In the United States, we are not a Washington-centered society or a New York-centered society. We are a very dispersed federal country. We have longer campaigns, and we get surprises. Jimmy Carter coming from Georgia, George Bush coming from Texas, as governors—these are people who hadn't been vetted by, quote, the system. But it also allows for freshness. It allows for new people—surprises—of which Obama would be an example.
It's worthwhile also to remember that the British made some pretty bad mistakes in the 1930s, just as we made some bad mistakes in the 1920s.
It's very hard to get people as a whole to develop this contextual intelligence.
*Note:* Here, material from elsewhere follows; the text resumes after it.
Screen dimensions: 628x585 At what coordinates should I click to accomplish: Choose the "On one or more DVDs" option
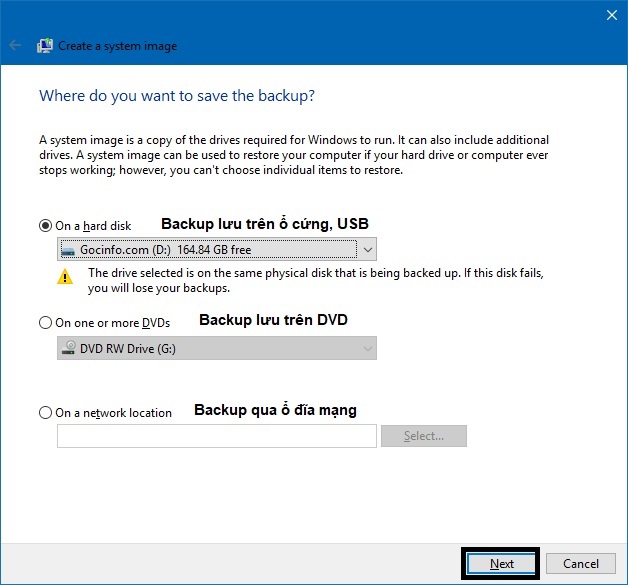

It does mean that in a democracy the leader has a job as educator, as well as somebody who gives orders, which is trying to explain the world, to get people to see what's happening. What does globalization mean? What do we owe to people beyond our borders? How do we think about people who come across our borders? These are things where the leader is educator, as well as decider. That's an important role, which I think helps to generate some contextual intelligence in the body politic. But it's not easy.
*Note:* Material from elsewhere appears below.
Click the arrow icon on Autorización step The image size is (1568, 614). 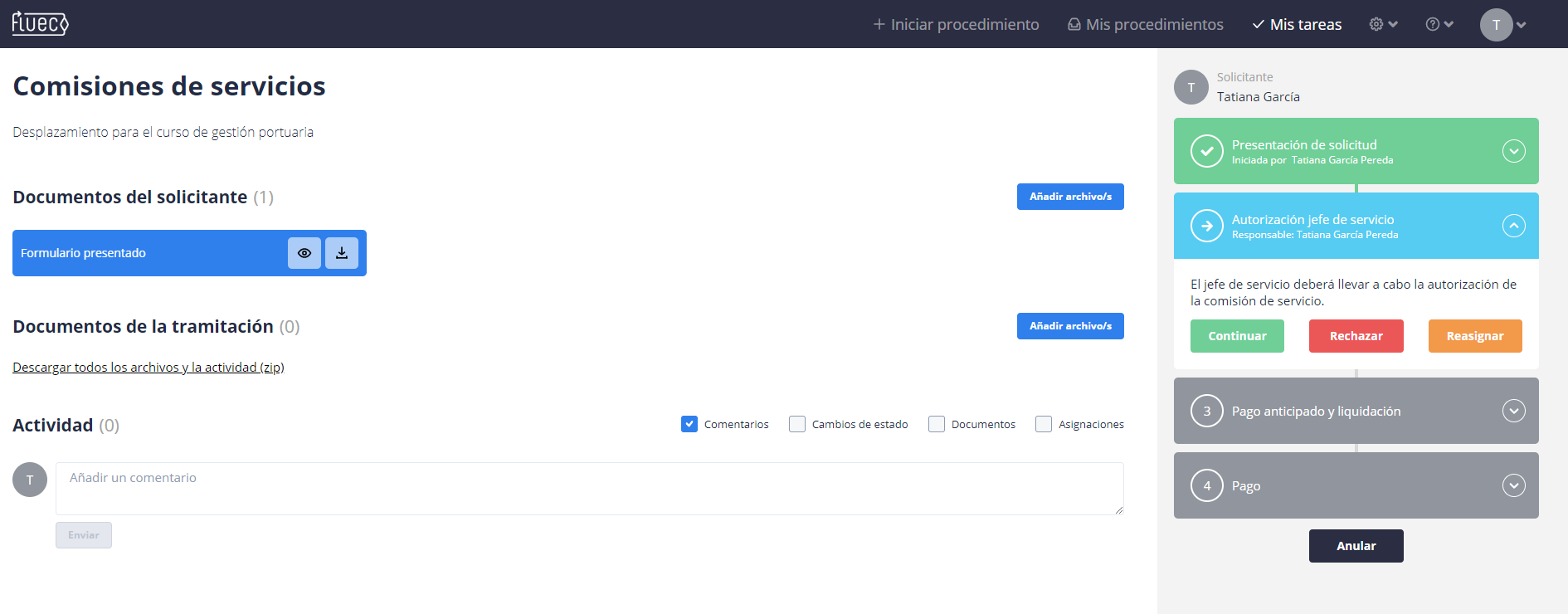point(1206,226)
QUESTION: Thank you very much also for your books.
I want to ask you a question also about contextual intelligence and the manipulation of the division between church and state in the United States. I saw a play yesterday afternoon called Passion Play by Sarah Ruhl, in which she interpolates Queen Elizabeth I, Hitler, and Reagan as different personalities in different eras who have used religion for different purposes in advancing their own cause. In her little footnote to the play—this is just two sentences about the United States—she wrote, in explaining why she wrote it, "We are a divided nation, and the more divided we are, the less we talk about what divides us."
Then she distinguishes the left, which is sort of secular, and the right, which she sees as very religious, even in terms of zealotry.
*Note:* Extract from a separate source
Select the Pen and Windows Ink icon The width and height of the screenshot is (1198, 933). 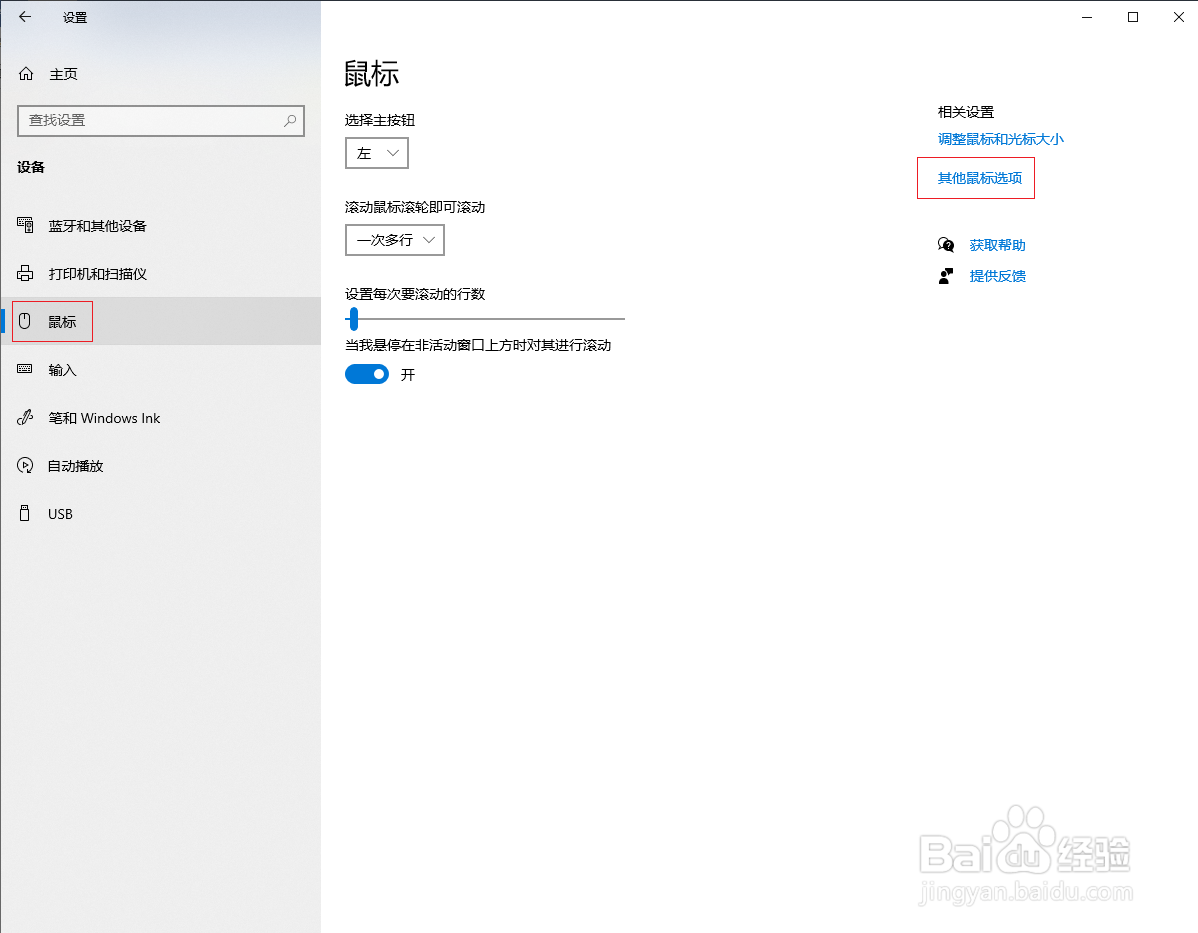click(25, 418)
Do you agree with that comment that the United States is a divided nation now and that we are not talking about what divides us? Do you think that leaders—these two candidates, in other words—should bring some of these issues forward?
JOSEPH NYE: We are a divided nation. If you look at the campaigns of 2000 and 2004, what's remarkable is how close they were. A 500-vote difference in Florida would have made a different president in 2000; a 120,000-vote difference in Ohio, in 2004. That's, by definition, a divided nation. Cultural issues are a large part of that division.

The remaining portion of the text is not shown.